By the way, we’d like our library to appear on the Ecosystem Wiki, I’m not sure 
how to request that officially :)

— 
Bests,
Chris
SoftwareMill

Re: New Consumer API + Reactive Kafka

2015-12-02 Thread Krzysztof Ciesielski
I see, that’s actually a very important point, thanks Jay.
I think that we are very optimistic about updating Reactive Kafka now after 
getting all these details :)
I have one more question: in the new client we only have to call 
commitSync(offsets). This is a ‘void’ method so I suspect that it commits 
atomically?
In our current native committer, we have quite a lot of additional code for 
retries, reconnecting or finding new channel coordinator. I suspect that the 
new API handles it all internally and if commitSync() fails then it means that 
the only thing we can do is kill the consumer and try to create a new one?

— 
Bests,
Chris
SoftwareMill
On 2 December 2015 at 17:42:24, Jay Kreps (j...@confluent.io) wrote:

It's worth noting that both the old and new consumer are identical in the  
number of records fetched at once and this is bounded by the fetch size and  
the number of partitions you subscribe to. The old consumer held these in  
memory internally and waited for you to ask for them, the new consumer  
immediately gives you what it has. Overall, though, the new consumer gives  
much better control over what is being fetched since it only uses memory  
when you call poll(); the old consumer had a background thread doing this  
which would only stop when it filled up a queue of unprocessed  
chunks...this is a lot harder to predict.  

-Jay  

On Wed, Dec 2, 2015 at 7:13 AM, Gwen Shapira <g...@confluent.io> wrote:  

> On Wed, Dec 2, 2015 at 10:44 PM, Krzysztof Ciesielski <  
> krzysztof.ciesiel...@softwaremill.pl> wrote:  
>  
> > Hello,  
> >  
> > I’m the main maintainer of Reactive Kafka - a wrapper library that  
> > provides Kafka API as Reactive Streams (  
> > https://github.com/softwaremill/reactive-kafka).  
> > I’m a bit concerned about switching to Kafka 0.9 because of the new  
> > Consumer API which doesn’t seem to fit well into this paradigm, comparing  
> > to the old one. My main concerns are:  
> >  
> > 1. Our current code uses the KafkaIterator and reads messages  
> > sequentially, then sends them further upstream. In the new API, you  
> cannot  
> > control how many messages are returned with poll(), so we would need to  
> > introduce some kind of in-memory buffering.  
> > 2. You cannot specify which offsets to commit. Our current native  
> > committer (  
> >  
> https://github.com/softwaremill/reactive-kafka/blob/4055e88c09b8e08aefe8dbbd4748605df5779b07/core/src/main/scala/com/softwaremill/react/kafka/commit/native/NativeCommitter.scala
>   
> )

EXERCISE INPUT:
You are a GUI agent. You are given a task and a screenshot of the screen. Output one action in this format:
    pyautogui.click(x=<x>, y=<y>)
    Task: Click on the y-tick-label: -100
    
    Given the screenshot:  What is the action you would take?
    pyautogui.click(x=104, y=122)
==
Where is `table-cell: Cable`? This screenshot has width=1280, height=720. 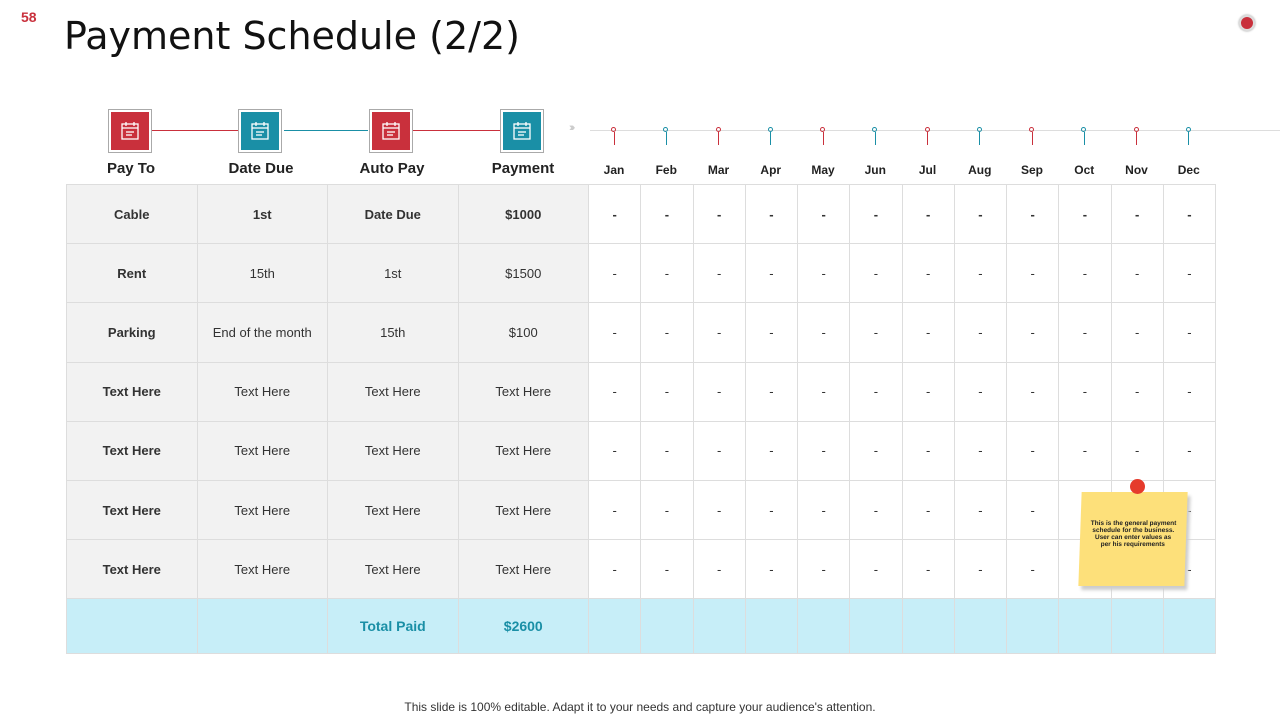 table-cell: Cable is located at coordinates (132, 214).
--
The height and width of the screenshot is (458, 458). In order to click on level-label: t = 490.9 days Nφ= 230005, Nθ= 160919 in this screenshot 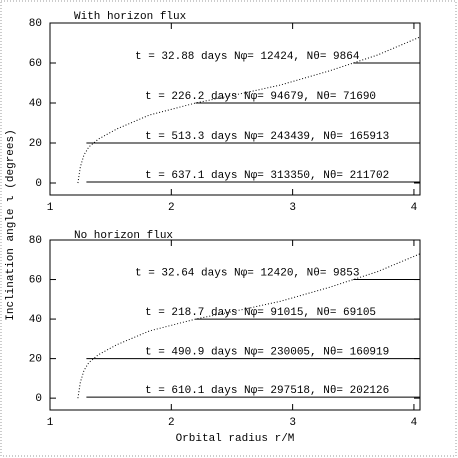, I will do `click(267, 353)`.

WHAT TO WORK ON:
1. From the records, return everything from the line containing "You are a GUI" down to the line containing "pyautogui.click(x=104, y=122)", copied verbatim with both of those lines included.
2. Extend the Kafka consumer thread beyond its final line, carrying on in the same style.
The records have no connection to the mailing-list excerpt that precedes them.

ANSWERS BELOW:
1.
You are a GUI agent. You are given a task and a screenshot of the screen. Output one action in this format:
    pyautogui.click(x=<x>, y=<y>)
    Task: Click on the y-tick-label: -100
    
    Given the screenshot:  What is the action you would take?
    pyautogui.click(x=104, y=122)

2.
> > uses the OffsetCommitRequest/Response API and  
> > kafka.api.ConsumerMetadataRequest/Response for resolving brokers.  
> Switching  
> > to Kafka 0.9 brings some compilation errors that raise questions.  
> >  
> > My questions are:  
> >  
> > 1. Do I understand the capabilities and limitations of new API correctly?  
> > :)  
> >  
>  
> The first limitation is correct - poll() may return any number of records  
> and you need to handle this.  
> The second is not correct - commitSync() can take a map of TopicPartition  
> and Offsets, so you would only commit specific offsets of specific  
> partitions.  
>  
>  
>  
> > 2. Can we stay with the old iterator-based client, or is it going to get  
> > abandoned in future Kafka versions, or discouraged for some reasons?  
> >  
>  
> It is already a bit behind - only the new client includes support for  
> secured clusters (authentication and encryption). It will get deprecated in  
> the future.  
>  
>  
> > 3. Can we still use the OffsetCommitRequest/Response API to commit  
> > messages manually? If yes, could someone update this example:  
> >  
> https://cwiki.apache.org/confluence/display/KAFKA/Committing+and+fetching+consumer+offsets+in+Kafka
>   
> or  
> > give me a few hints on how to do this with 0.9?  
> >  
>  
> AFAIK, the wire protocol and the API is not going anywhere. Hopefully you  
> can use the new objects we provide in the clients jar  
> (org.apache.kafka.common.requests).  
>  
>  
> >  
> > By the way, we’d like our library to appear on the Ecosystem Wiki, I’m  
> not  
> > sure how to request that officially :)  
> >  
>  
> Let us know what to write there and where to link :)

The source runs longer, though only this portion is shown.